O Percurso: Outro relevo, outro cenário. Junta-se à costa escarpada a leste de Marselha. A paisagem muda radicalmente. A rocha torna-se giz branco e esmagador. Segue a estrada em cornija que domina o Parque Nacional das Calanques, o Grande Canyon calcário francês. É uma cornija sublime, escavada na falésia. Os pontos de vista são vertiginosos: as águas turquesa do Verdon correm centenas de metros abaixo, serpenteando sob a majestosa Ponte do Arco, um arco natural único no mundo. É uma sucessão de miradouros espetaculares, uma estrada técnica mas inesquecível, pontilhada de aldeias empoleiradas.

A Etapa: Giverny. A Cidade do Impressionismo, para visitar a Casa e os Jardins de Claude Monet (UNESCO).

Dia 4: A Rota das Abadias e regresso aos Duques (aprox. 60 km)

O Percurso: Desce para a planície de Troyes pelo norte. A estrada atravessa paisagens da Ardena de pastagem antes de chegar a Givet, na "Ponta das Ardenas". Visite a Cidadela de Charlemont antes de retomar o Meuse a Bicicleta para sul. É um dia de transição magnífico, misturando história fortificada e regresso à suavidade fluvial.


Os Imperdíveis do Eure de Bicicleta

  1. Fundação Claude Monet (Giverny UNESCO): A Casa e os Jardins de água e flores, uma imersão poderosa na luz impressionista.

  2. Château-Gaillard (Les Andelys): A fortaleza medieval de Ricardo Coração de Leão, pelo seu ponto de vista único sobre o Sena (UNESCO).

  3. Sena a Bicicleta (V33): A itinerância suave por 100 km no departamento, ao longo do majestoso rio (UNESCO).

  4. Abadia de Jumièges (UNESCO, mais a norte): As ruínas monumentais da "mais bela abadia do reino", símbolo da resistência.

  5. Marais-Vernier (Parque Natural Regional das Voltas do Sena Normando): Uma itinerância suave sob os pinheiros.

  6. Cidades de Carácter e Aldeias Mais Bonitas: Bec-Hellouin, Lyons-la-Forêt, Bernay, Pont-Audemer... uma concentração única.


Conselhos Práticos para o 27

  • Quando Ir? De meados de maio a meados de outubro para o vale e os jardins. Junho e setembro são ideais: as temperaturas são suaves e as paisagens sublimes. Em julho/agosto, fará muito calor nos vales inferiores (Sena, Eure): saia muito cedo! O outono é magnífico (cores das macieiras).

  • Que Bicicleta? Uma bicicleta de estrada leve ou um gravel é perfeito para o Eure. Certifique-se de ter uma transmissão suave (triplo prato ou compacto com cassete generosa tipo 28 ou 32) para o planalto. Pneus largos (32-35 mm) são recomendados para as secções de caminhos de halagem ou trilhos calcários. Certifique-se de ter excelentes travões para as descidas técnicas.

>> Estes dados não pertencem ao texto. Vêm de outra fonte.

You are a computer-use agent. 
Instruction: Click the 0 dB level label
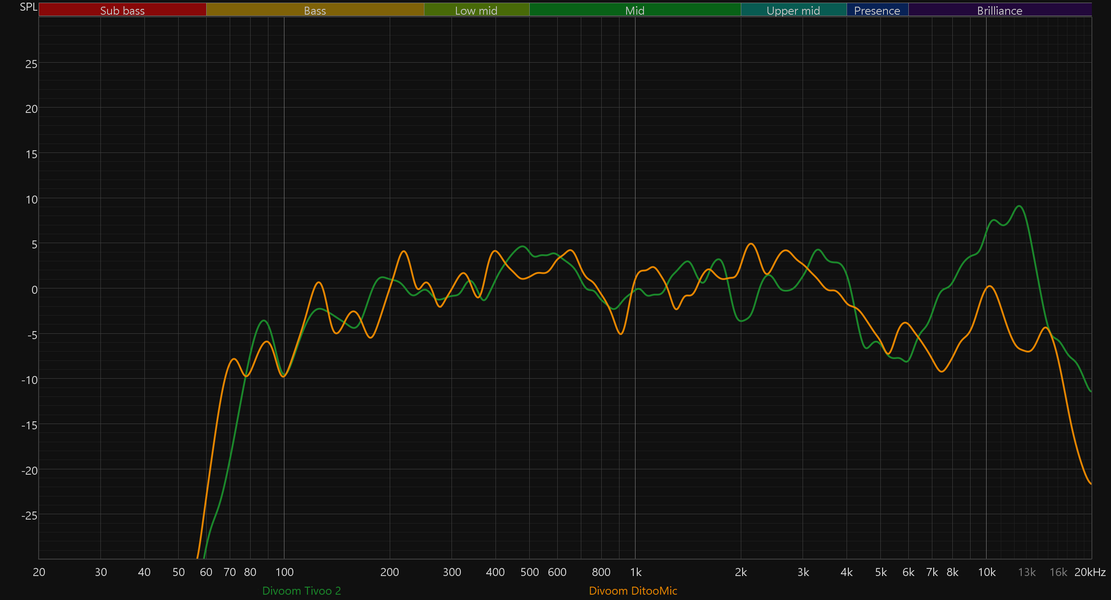pyautogui.click(x=33, y=290)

  • Alojamento: O departamento está muito bem equipado com campings, alojamentos de etapa (muitos no caminho de Santiago) e quartos de hóspedes. O selo "Receção Bicicleta" está a desenvolver-se bem ao longo da Sena a Bicicleta. Reserve com antecedência na época alta.

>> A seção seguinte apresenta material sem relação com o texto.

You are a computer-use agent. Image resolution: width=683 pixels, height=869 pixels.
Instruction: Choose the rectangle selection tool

  • Abastecimento: As aldeias são raras e por vezes muito isoladas no planalto. Leve sempre muita água (podem haver longas secções sem fonte) e barras energéticas. Não deixe de provar a Sidra da Normandia (AOP), o Camembert (AOP), a Truffade e o melão berrichon.


A Palavra Final

Pedalar no Eure é aceitar o desafio de uma natureza bruta, selvagem, vulcânica e de uma dualidade espetacular. É sofrer para merecer panoramas de uma beleza cósmica. Não é um departamento de compromissos. É o choque do giz, da água viva e do silêncio, a pureza do ar e a aspereza da inclinação.

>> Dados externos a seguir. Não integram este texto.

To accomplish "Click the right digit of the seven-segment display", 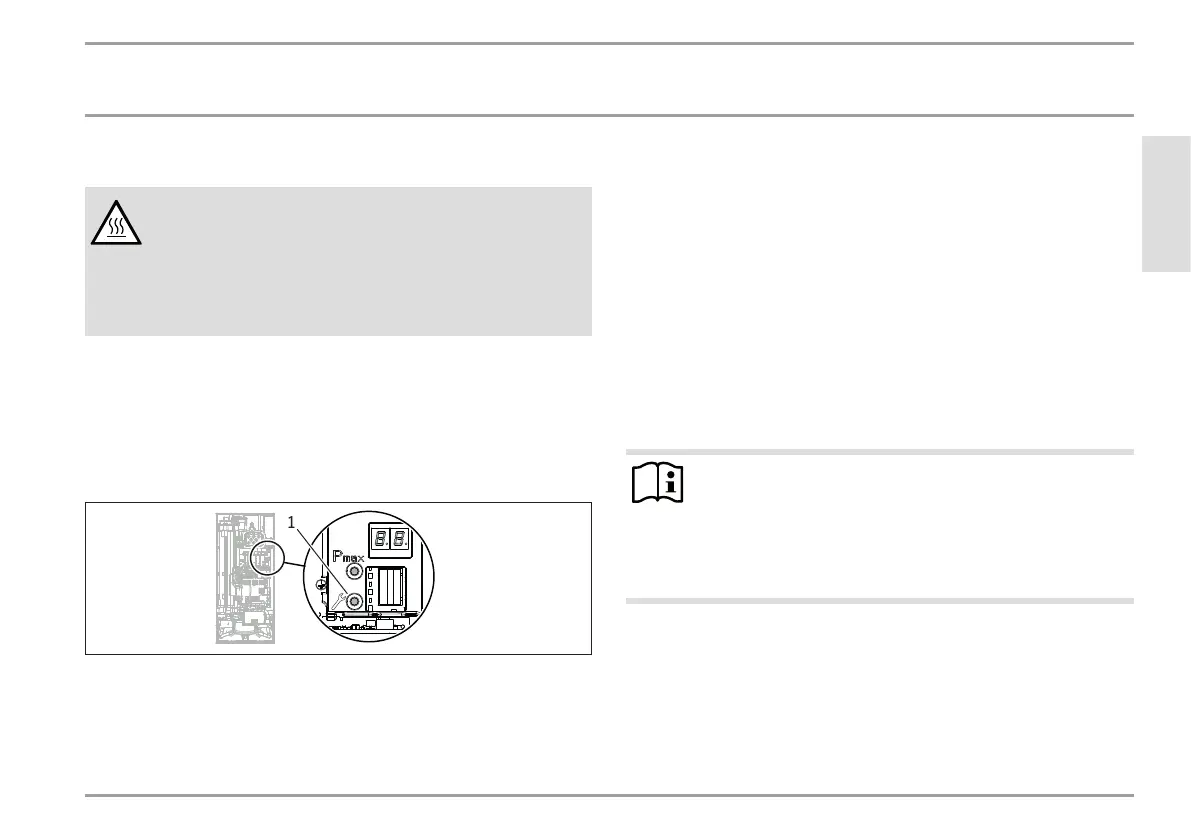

É a etapa final para o cicloturista em busca de autenticidade, desafios selvagens e uma desconexão total, onde a estrada toca as nuvens antes de mergulhar em desfiladeiros vertiginosos ou vales secretos.

E você, já conquistou os jardins impressionistas, os vales de luz ou as cidadelas Vauban do Eure? Partilhe as suas conquistas e os seus favoritos nos comentários!

Até breve para o episódio 28 da nossa Volta a França de Bicicleta!